Recorded information section start
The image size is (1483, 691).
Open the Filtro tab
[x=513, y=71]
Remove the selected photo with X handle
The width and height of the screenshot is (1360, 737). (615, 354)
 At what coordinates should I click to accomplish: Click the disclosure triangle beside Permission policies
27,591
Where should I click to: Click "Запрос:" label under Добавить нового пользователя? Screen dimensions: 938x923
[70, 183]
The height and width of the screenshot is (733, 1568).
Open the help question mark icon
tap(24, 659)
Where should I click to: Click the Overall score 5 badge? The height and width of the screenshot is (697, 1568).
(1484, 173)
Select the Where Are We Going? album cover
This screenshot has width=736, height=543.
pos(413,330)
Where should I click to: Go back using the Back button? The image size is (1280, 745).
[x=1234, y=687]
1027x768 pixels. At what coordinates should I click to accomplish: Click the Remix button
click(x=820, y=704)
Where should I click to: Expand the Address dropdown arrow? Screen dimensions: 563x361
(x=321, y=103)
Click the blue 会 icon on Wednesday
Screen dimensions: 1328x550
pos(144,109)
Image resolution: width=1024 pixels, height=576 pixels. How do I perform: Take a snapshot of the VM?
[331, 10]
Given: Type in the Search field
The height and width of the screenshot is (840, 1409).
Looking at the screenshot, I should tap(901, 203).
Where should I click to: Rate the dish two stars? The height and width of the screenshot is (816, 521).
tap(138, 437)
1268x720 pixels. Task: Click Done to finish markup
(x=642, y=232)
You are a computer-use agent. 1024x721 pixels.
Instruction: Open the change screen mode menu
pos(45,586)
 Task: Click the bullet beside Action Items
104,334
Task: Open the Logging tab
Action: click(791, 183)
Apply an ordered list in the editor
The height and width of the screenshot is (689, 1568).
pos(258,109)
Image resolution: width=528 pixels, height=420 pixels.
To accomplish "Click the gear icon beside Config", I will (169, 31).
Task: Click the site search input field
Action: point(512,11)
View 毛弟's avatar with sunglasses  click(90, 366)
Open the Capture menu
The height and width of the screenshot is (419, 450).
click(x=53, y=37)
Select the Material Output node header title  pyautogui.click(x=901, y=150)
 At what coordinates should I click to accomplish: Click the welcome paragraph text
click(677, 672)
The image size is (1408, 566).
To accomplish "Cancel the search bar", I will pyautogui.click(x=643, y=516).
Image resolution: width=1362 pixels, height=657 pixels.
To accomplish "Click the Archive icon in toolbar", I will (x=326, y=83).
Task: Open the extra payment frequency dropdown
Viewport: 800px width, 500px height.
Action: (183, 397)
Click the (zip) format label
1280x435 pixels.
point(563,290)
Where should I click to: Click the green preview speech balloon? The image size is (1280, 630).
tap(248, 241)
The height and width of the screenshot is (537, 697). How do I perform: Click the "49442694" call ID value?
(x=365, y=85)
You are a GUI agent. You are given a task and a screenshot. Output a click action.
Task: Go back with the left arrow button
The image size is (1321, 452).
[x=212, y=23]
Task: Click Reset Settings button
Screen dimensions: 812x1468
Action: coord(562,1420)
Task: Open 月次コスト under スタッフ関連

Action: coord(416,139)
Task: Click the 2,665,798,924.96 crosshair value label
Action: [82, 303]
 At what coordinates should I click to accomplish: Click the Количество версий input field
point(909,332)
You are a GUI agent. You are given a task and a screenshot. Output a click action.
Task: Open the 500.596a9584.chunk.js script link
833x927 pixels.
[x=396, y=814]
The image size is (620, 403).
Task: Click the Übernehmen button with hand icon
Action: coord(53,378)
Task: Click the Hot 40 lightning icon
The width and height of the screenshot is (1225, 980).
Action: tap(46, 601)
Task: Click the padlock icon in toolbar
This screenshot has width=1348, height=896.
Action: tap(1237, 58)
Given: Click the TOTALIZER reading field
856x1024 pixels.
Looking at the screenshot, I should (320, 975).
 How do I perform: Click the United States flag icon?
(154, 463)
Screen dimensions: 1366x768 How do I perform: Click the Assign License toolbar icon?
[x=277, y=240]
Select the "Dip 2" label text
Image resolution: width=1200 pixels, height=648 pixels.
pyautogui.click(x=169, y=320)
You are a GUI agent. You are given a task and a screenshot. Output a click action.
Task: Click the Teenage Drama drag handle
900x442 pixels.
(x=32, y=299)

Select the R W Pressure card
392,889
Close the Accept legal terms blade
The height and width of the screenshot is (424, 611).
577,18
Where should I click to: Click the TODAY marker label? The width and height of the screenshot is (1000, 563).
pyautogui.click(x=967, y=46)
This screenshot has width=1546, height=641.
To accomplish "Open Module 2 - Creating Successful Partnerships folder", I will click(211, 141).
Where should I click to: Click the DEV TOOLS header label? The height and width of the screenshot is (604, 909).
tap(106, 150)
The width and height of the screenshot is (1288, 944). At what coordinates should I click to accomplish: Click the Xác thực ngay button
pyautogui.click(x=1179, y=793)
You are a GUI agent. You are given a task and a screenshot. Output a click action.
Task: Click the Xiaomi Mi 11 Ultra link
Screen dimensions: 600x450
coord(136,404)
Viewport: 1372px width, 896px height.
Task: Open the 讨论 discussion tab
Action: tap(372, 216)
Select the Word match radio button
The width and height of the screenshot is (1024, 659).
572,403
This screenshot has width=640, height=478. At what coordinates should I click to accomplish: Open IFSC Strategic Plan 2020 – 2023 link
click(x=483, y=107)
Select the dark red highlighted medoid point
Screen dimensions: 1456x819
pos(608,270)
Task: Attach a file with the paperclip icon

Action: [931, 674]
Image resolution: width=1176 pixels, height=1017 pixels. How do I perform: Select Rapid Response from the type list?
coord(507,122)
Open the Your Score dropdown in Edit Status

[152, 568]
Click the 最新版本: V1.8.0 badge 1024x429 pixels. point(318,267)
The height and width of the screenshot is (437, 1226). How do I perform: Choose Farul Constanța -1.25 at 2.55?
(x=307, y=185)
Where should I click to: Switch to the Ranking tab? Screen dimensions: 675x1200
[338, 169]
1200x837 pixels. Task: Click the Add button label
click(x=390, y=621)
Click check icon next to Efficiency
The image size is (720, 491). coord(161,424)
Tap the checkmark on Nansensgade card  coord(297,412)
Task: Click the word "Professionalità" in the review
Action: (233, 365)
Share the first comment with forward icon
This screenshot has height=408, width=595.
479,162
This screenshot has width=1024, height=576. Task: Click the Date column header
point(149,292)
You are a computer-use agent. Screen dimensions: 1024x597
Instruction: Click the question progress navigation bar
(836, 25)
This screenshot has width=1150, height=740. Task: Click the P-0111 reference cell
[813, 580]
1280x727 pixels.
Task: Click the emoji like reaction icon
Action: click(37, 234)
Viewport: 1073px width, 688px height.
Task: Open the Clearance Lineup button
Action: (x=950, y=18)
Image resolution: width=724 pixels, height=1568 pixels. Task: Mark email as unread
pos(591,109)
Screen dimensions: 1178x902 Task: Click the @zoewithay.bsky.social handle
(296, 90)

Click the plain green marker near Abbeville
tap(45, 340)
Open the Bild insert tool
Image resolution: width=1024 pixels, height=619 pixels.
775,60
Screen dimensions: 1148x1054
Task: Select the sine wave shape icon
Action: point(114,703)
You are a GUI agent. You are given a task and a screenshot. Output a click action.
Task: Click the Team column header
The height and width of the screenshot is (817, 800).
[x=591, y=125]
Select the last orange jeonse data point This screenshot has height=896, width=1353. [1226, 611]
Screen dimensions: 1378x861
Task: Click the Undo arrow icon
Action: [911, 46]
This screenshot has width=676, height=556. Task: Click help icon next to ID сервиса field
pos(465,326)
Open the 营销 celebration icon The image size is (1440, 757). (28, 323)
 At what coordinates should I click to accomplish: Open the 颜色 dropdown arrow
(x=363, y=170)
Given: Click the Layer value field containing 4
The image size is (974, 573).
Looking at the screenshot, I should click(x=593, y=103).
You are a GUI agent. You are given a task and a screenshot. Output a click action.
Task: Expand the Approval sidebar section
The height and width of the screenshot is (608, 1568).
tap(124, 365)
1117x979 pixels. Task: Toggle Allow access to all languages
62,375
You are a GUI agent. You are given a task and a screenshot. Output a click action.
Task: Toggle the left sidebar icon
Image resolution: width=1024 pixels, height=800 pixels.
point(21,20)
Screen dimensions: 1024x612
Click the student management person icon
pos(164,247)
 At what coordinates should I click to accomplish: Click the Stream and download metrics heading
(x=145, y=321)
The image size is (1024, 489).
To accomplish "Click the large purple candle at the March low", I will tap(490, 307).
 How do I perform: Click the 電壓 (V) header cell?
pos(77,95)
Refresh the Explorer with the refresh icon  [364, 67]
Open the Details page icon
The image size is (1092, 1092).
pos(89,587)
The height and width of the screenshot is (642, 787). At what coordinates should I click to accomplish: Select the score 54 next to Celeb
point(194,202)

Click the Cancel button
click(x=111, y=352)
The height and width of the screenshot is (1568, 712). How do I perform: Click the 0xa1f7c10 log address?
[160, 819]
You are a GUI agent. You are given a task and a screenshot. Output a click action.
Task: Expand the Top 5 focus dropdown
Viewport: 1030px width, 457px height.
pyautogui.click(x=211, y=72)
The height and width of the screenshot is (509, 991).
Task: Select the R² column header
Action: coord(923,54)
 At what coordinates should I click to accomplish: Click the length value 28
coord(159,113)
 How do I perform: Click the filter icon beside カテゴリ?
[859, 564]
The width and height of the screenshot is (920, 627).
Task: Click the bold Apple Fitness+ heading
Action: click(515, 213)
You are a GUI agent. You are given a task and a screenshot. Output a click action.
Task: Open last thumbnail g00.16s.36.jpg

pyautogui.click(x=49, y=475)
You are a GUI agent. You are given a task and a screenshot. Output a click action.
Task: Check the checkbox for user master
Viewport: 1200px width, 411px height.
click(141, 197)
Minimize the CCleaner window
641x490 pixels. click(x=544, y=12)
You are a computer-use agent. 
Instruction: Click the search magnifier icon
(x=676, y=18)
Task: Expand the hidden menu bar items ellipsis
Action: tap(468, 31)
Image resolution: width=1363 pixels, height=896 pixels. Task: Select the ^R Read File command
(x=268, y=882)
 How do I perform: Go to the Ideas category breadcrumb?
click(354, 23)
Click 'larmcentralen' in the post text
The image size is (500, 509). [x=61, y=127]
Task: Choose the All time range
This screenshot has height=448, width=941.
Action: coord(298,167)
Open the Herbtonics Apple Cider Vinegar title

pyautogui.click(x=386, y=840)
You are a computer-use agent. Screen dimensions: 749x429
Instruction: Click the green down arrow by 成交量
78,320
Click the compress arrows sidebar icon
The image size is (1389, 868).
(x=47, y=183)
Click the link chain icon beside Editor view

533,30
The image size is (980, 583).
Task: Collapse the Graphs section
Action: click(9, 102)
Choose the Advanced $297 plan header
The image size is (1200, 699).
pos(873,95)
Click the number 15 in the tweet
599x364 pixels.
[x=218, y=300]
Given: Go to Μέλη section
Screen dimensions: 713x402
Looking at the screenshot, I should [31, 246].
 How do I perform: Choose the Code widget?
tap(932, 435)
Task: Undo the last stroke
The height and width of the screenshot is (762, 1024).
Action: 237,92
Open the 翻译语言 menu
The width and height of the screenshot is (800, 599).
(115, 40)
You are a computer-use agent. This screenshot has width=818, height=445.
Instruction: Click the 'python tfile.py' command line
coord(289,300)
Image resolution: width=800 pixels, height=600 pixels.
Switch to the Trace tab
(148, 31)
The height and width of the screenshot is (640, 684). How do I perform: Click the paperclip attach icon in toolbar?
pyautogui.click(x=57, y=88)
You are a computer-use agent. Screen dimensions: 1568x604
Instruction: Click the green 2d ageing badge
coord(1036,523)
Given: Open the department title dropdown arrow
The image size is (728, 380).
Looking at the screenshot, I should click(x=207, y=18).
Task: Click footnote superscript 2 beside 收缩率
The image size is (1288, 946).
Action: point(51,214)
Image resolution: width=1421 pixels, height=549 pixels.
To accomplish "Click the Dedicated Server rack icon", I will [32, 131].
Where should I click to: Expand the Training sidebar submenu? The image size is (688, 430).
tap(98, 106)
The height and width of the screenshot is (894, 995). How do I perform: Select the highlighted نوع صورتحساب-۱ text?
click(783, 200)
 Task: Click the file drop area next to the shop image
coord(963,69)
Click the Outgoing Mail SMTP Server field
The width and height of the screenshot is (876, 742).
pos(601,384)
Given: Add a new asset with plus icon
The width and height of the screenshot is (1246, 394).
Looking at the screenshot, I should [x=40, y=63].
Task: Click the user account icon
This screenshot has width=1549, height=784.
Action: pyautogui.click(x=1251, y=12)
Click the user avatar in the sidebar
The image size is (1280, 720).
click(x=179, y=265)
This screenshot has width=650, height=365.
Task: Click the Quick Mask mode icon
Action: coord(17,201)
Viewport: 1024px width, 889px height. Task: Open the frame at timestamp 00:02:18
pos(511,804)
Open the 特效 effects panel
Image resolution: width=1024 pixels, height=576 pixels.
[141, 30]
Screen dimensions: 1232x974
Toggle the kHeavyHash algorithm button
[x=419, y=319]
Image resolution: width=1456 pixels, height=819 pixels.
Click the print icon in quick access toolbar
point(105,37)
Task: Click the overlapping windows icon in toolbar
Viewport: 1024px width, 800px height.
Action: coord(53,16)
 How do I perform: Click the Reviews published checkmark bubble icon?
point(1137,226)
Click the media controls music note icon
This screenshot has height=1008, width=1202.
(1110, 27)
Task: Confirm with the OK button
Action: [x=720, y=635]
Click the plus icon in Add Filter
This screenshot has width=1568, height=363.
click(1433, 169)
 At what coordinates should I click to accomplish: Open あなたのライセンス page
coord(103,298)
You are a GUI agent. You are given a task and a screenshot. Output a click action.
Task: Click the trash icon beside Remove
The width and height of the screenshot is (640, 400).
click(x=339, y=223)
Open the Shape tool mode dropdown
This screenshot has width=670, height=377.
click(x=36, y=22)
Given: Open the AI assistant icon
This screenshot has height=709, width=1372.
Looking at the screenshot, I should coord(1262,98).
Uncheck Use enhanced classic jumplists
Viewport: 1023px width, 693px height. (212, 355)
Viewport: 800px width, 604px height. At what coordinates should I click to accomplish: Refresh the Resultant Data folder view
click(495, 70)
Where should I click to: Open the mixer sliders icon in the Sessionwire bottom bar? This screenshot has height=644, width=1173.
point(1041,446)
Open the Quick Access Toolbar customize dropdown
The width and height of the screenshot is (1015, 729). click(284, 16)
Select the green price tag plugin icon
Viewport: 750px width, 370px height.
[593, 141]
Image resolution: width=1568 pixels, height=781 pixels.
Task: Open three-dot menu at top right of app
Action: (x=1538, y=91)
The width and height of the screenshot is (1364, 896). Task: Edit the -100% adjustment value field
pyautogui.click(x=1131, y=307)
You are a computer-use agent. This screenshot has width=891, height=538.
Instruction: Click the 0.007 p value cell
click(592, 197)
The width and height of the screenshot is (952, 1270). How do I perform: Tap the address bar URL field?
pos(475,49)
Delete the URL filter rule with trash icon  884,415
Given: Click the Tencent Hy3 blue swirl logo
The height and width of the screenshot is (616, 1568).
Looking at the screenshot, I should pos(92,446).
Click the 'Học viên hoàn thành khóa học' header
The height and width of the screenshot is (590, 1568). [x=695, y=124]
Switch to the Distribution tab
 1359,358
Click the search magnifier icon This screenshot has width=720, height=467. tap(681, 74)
Recorded information section end
◆ What to produce
All lines above from the one with "Given: Type in the Search field" to the one with "Image resolution: width=528", inclusive, should be copied exactly, and no other lines.

◆ Worked solution
Given: Type in the Search field
The height and width of the screenshot is (840, 1409).
Looking at the screenshot, I should tap(901, 203).
Where should I click to: Rate the dish two stars? The height and width of the screenshot is (816, 521).
tap(138, 437)
1268x720 pixels. Task: Click Done to finish markup
(x=642, y=232)
You are a computer-use agent. 1024x721 pixels.
Instruction: Open the change screen mode menu
pos(45,586)
 Task: Click the bullet beside Action Items
104,334
Task: Open the Logging tab
Action: click(791, 183)
Apply an ordered list in the editor
The height and width of the screenshot is (689, 1568).
pos(258,109)
Image resolution: width=528 pixels, height=420 pixels.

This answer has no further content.